— Selected extract —
On August 25, 2016, the Company issued 1,840,000 shares of its 8.0% Series A Perpetual Convertible Preferred Stock, par value $0.001 per share (the “Series A preferred stock”), pursuant to a registered public offering at $50 per share, of which 1,804,478 remained issued and outstanding as of December 31, 2018. See Note 14, “Stockholders’ and Mezzanine Equity”.

On September 7, 2018, the Company effected a 1-for-20 reverse stock split of its Class A common stock and its Class B common stock. See Note 14, “Stockholders’ and Mezzanine Equity”.

Description of Business

The Company is engaged in the exploration, development, production and acquisition of oil and natural gas properties in the mid-continent United States, spanning areas of Oklahoma and Texas. The Company’s assets are located within the Eastern Anadarko Basin, targeting the liquids rich Woodford shale and Meramec formations in the Merge area of the STACK/SCOOP plays, and the Western Anadarko Basin, targeting the liquids rich Cleveland, Granite Wash, Tonkawa and Marmaton formations, and are owned by JEH and its operating subsidiaries. The Company is headquartered in Austin, Texas.

v3.10.0.1
Significant Accounting Policies
12 Months Ended
Dec. 31, 2018
Disclosure Text Block  
Significant Accounting Policies

2. Significant Accounting Policies

Basis of Presentation

The accompanying consolidated financial statements have been prepared in accordance with accounting principles generally accepted in the United States of America (“GAAP”) and in accordance with the rules and regulations of the Securities and Exchange Commission. All significant intercompany transactions and balances have been eliminated in consolidation. The Company’s financial position as of December 31, 2018 and 2017 and the financial statements reported for each of the three years in the period ended December 31, 2018 include the Company and all of its subsidiaries

Certain prior period amounts have been reclassified to conform to the current presentation.

Segment Information

The Company operates in one industry segment, which is the exploration, development and production of oil and natural gas, and all of its operations are conducted in one geographic area of the United States.

Use of Estimates

In preparing the accompanying financial statements, management has made certain estimates and assumptions that affect the reported amounts of assets and liabilities, disclosure of contingent liabilities, and the reported amounts of revenue and expenses during the reporting period. Actual results could differ from these estimates. Changes in estimates are recorded prospectively.

Significant assumptions are required in the valuation of proved and unproved oil and natural gas reserves, which affect the Company’s estimates of depletion expense, impairment, and the allocation of value in our business combinations. Significant assumptions are also required in the Company’s estimates of the net gain or loss on commodity derivative assets and liabilities, fair value associated with business combinations, and asset retirement obligations (“ARO”).

Cash

Cash and cash equivalents include highly liquid investments with a maturity of three months or less. At times, the amount of cash on deposit in financial institutions exceeds federally insured limits. Management monitors the soundness of the financial institutions it does business with, and believes the Company’s risk is not significant.

— Material provided —
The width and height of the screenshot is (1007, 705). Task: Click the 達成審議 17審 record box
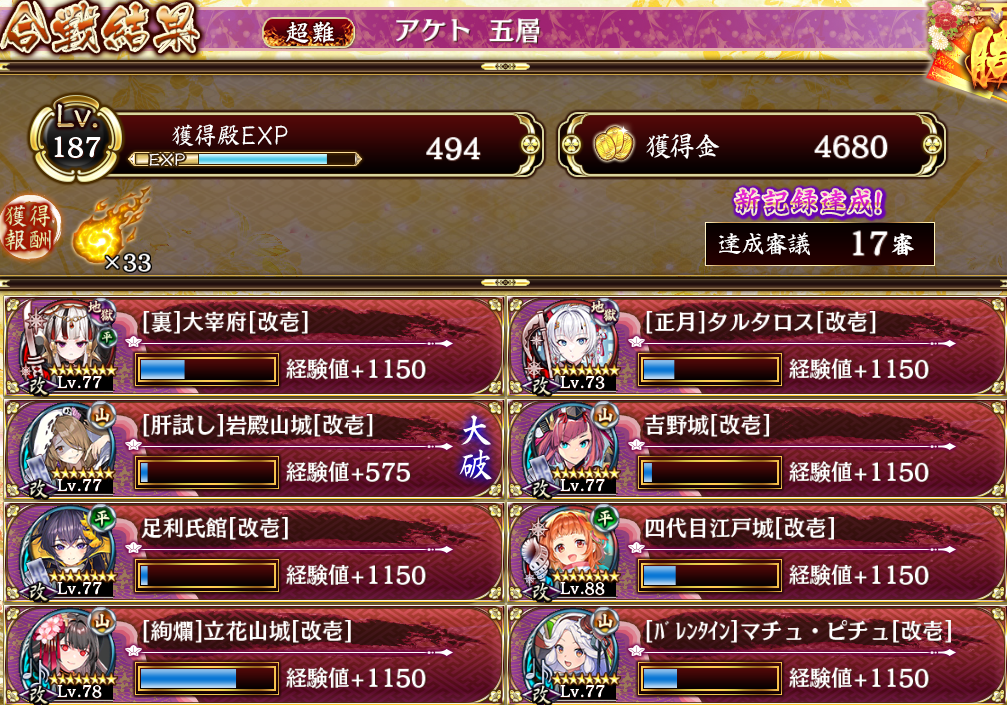tap(819, 244)

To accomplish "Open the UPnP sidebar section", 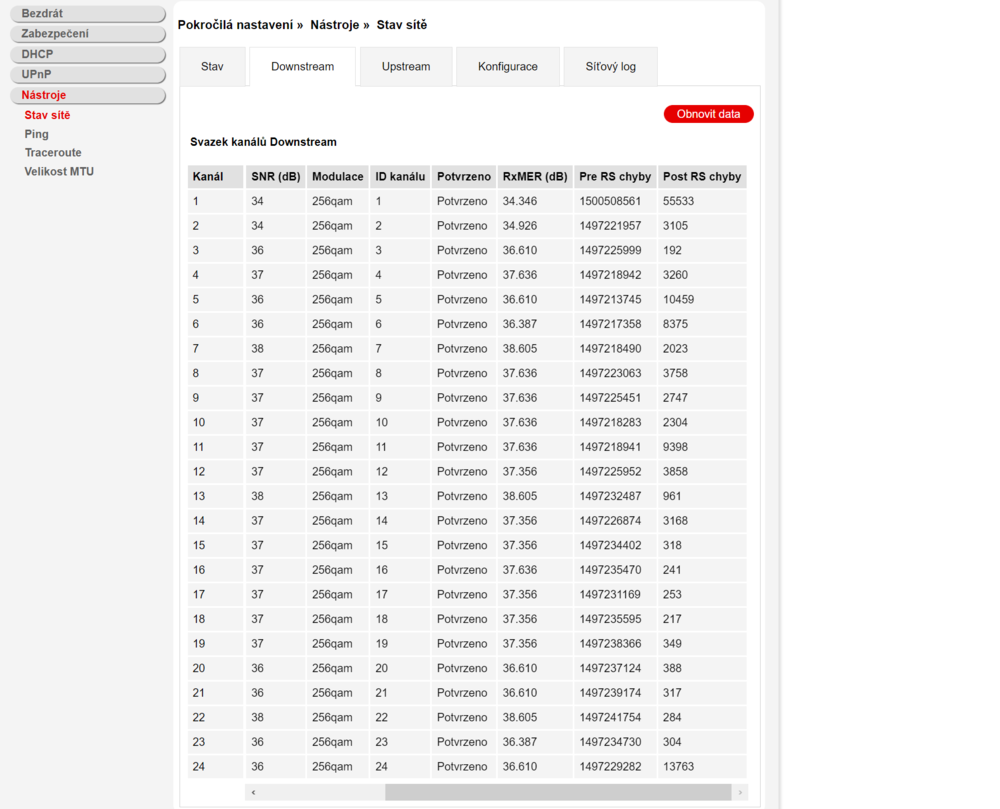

— Short task 1 —
Reproduce a passage from the financial statement notes above the listing. Begin at the words "Cash and cash" and stop after the words "is not significant.".
— Short task 2 —
Answer these questions from the financial statement notes above the listing:
(a) What ratio was used in the reverse stock split effected on September 7, 2018?
(b) In what city and state is the Company headquartered?
(c) What maximum maturity must an investment have to count as a cash equivalent?
— Short task 3 —
Carry the financial statement notes above the listing forward, beginning after their final sentence about the Company's cash risk.

— Task response 1 —
Cash and cash equivalents include highly liquid investments with a maturity of three months or less. At times, the amount of cash on deposit in financial institutions exceeds federally insured limits. Management monitors the soundness of the financial institutions it does business with, and believes the Company’s risk is not significant.

— Task response 2 —
(a) 1-for-20
(b) Austin, Texas
(c) Three months or less

— Task response 3 —
Accounts Receivable

Accounts receivable—Oil and gas sales consist of uncollateralized accrued revenues due under normal trade terms, generally requiring payment within 30 to 60 days of production. Accounts receivable—Joint interest owners consist of uncollateralized joint interest owner obligations due within 30 days of the invoice date. Accounts receivable—Other consists at December 31, 2018 and at December 31, 2017 of derivative positions not settled as of the balance sheet date. No interest is charged on past‑due balances. The Company routinely assesses the recoverability of all material trade, joint interest and other receivables to determine their collectability, and reduces the carrying amounts by a valuation allowance that reflects management’s best estimate of the amounts that may not be collected. As of December 31, 2018 and 2017, the Company did not have significant allowances for doubtful accounts.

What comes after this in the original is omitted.